Hope you all are doing really well! I could not update recipes regularly as I was enjoying holidays. Thank you all for visiting my blog all these days! There is a good news to share with you all, I know I am little late to announce this whereas my fellow bloggers has already updated you about this. Yes I am talking about the ‘ebook of 100 Kids lunch-box recipes’. It was great honour for me as my recipe Eggless Whole Wheat Date Muffin Recipe is also part of this ebook. I sincerely thank Indusladies.com for taking this wonderful initiative and helping all moms to make their kids happy :). My co-bloggers has also shared lot of delicious and healthy recipes which will give you new and innovative ideas for Kids lunch-box recipes. Please download this ebook from the below link:
As Christmas is not far away, today I am going to share an easy recipe of vanilla sponge cake with whipped cream frosting. This is my first cake decorated with whipped cream. This experimental cake was very special for me as I prepared on the occasion of my father’s 67th birthday.

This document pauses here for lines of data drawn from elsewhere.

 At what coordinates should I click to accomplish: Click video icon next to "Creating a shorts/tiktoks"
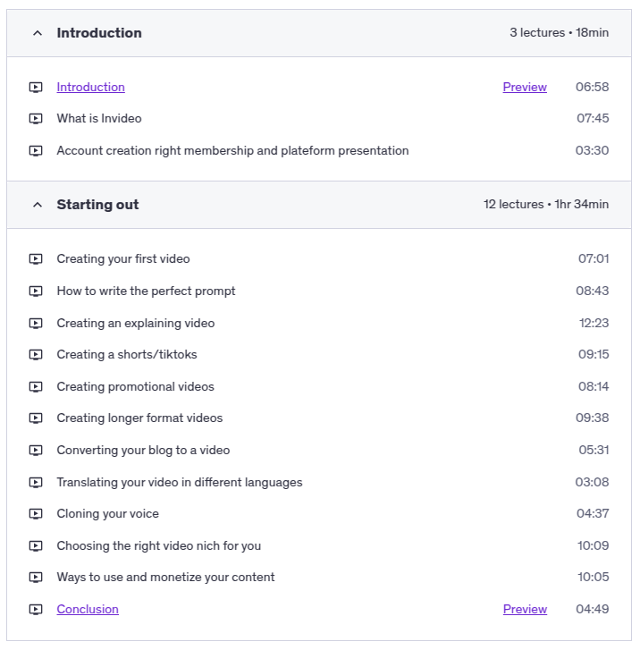(x=36, y=355)
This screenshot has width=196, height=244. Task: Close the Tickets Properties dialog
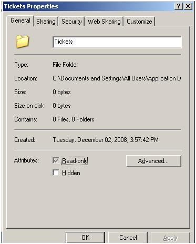coord(188,6)
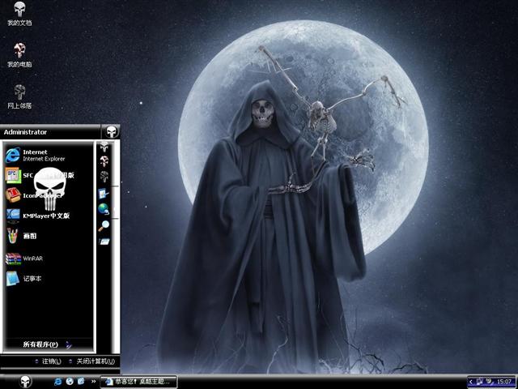Expand hidden system tray icons arrow
This screenshot has width=518, height=389.
pos(473,381)
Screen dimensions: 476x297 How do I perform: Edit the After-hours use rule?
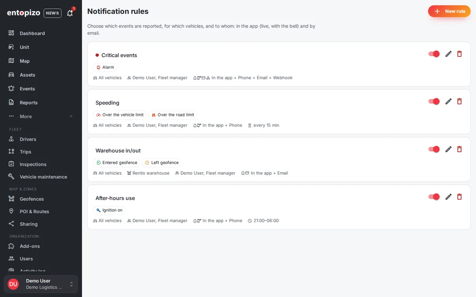click(448, 197)
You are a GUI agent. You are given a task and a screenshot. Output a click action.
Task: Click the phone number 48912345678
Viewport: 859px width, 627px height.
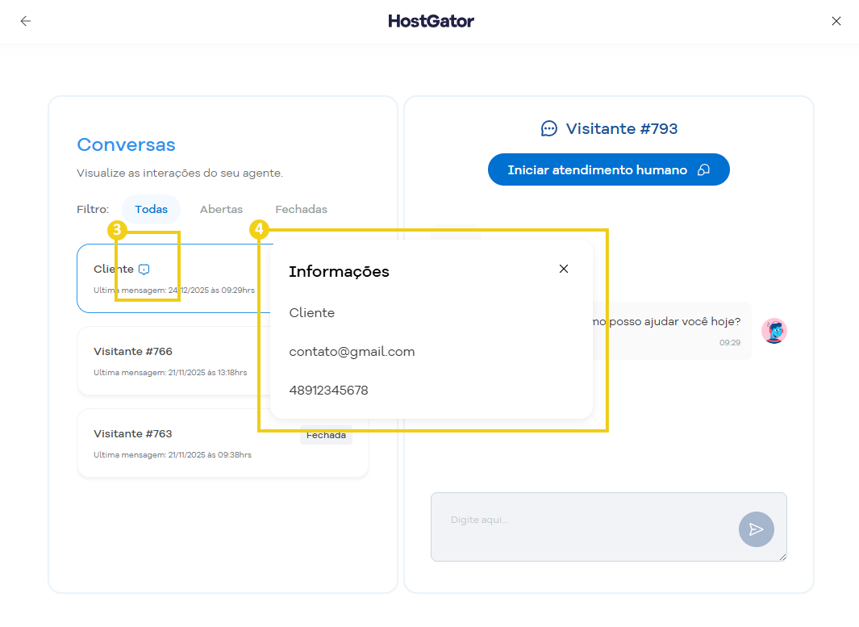click(x=328, y=391)
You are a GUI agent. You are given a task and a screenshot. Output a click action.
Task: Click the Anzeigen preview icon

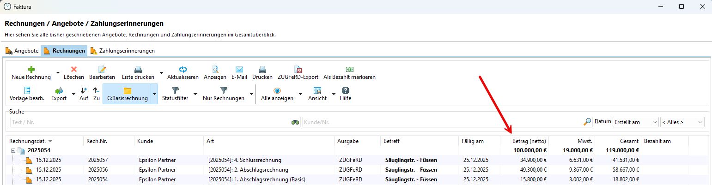215,70
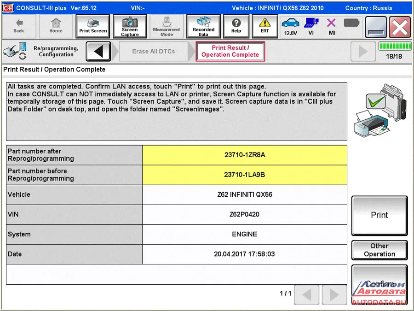
Task: Click the Confirm button at bottom right
Action: 380,285
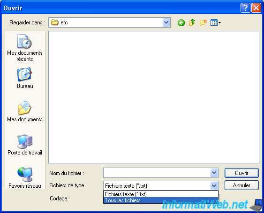This screenshot has width=264, height=213.
Task: Open Mes documents récents
Action: [x=25, y=48]
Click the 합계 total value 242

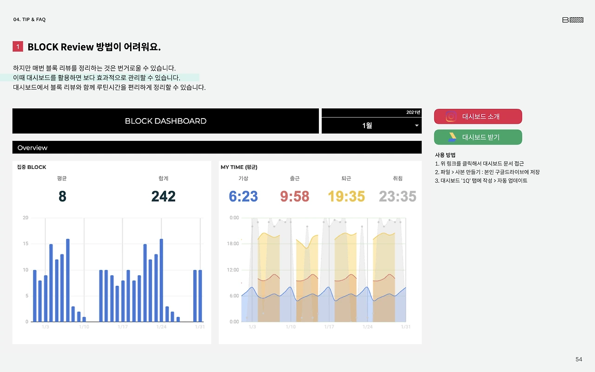pyautogui.click(x=163, y=195)
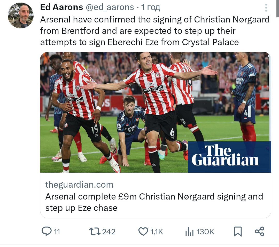Open the reply comment icon
Screen dimensions: 279x247
(47, 231)
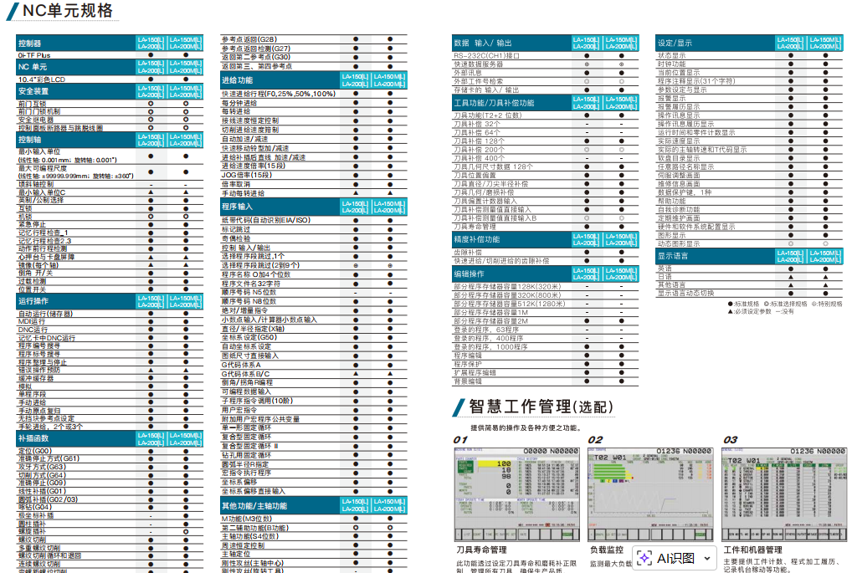
Task: Select the 刀具寿命管理 caption under screenshot 01
Action: coord(481,550)
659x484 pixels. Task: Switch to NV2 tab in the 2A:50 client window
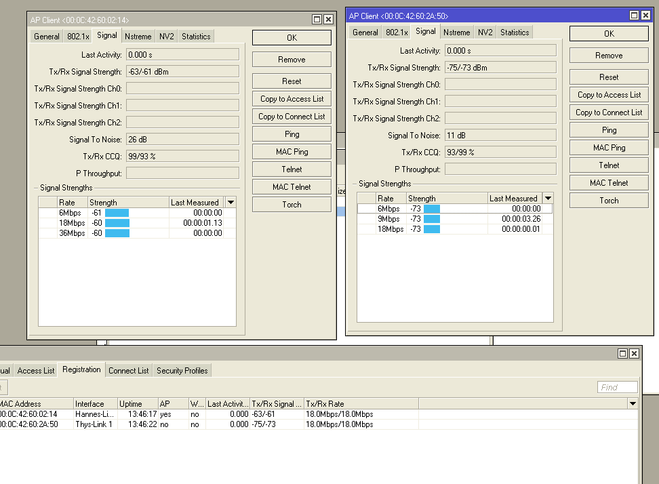click(485, 33)
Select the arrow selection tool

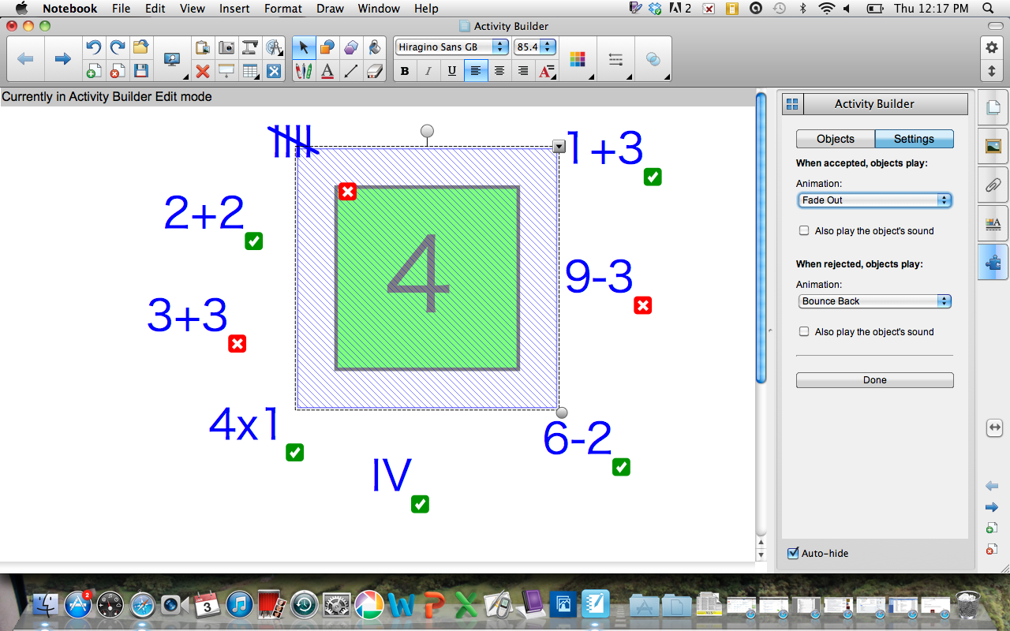(x=303, y=47)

I have prepared cake many times but never on my parents birthday and I am really fortunate this year I could make the cake on his birthday. Frosting was not tidy and you can make out it is a work of beginner, still it was special for me and sharing with you all. However, vanilla cake was super tasty and spongy too. I have done icing using ready made whipped cream powder.
Vanilla Sponge Cake
All Purpose Flour – 3 cups
Sugar – 11/2 cup
Baking Powder – 3/4 tablespoon
Salt – 1/2 teaspoon
Cooking Butter – 1 cup
Vanilla Extract – 2 teaspoon
Milk – 1 cup
Sieve all purpose flour, salt and baking powder. In a big bowl take melted butter and add sugar. Cream it and once it dissolves add eggs one by one and beat the mixer using electric hand blender or normal whisk. Next add 2 teaspoon of vanilla extract and fold the flour mixture slowly into it. Now add milk and make a smooth batter. Preheat your oven at 180 degree Celsius for 10 minutes. Now grease a pan with butter and line it with butter paper. Pour the batter in the pan and it should fill 3/4 th of the pan to avoid spilling. Put the pan in the oven and set the time for 15 minutes in baking mode. Last 3 to 5 minutes you can switch on toasting mode to get nice brown colour crust on the top of your cake. Check with toothpick, if comes out clean then your cake is done else bake it for few more minutes.
After cooling the cake take out from pan and level the top part using knife. For frosting I have used ready made whipped cream powder and followed the instructions given on the pack.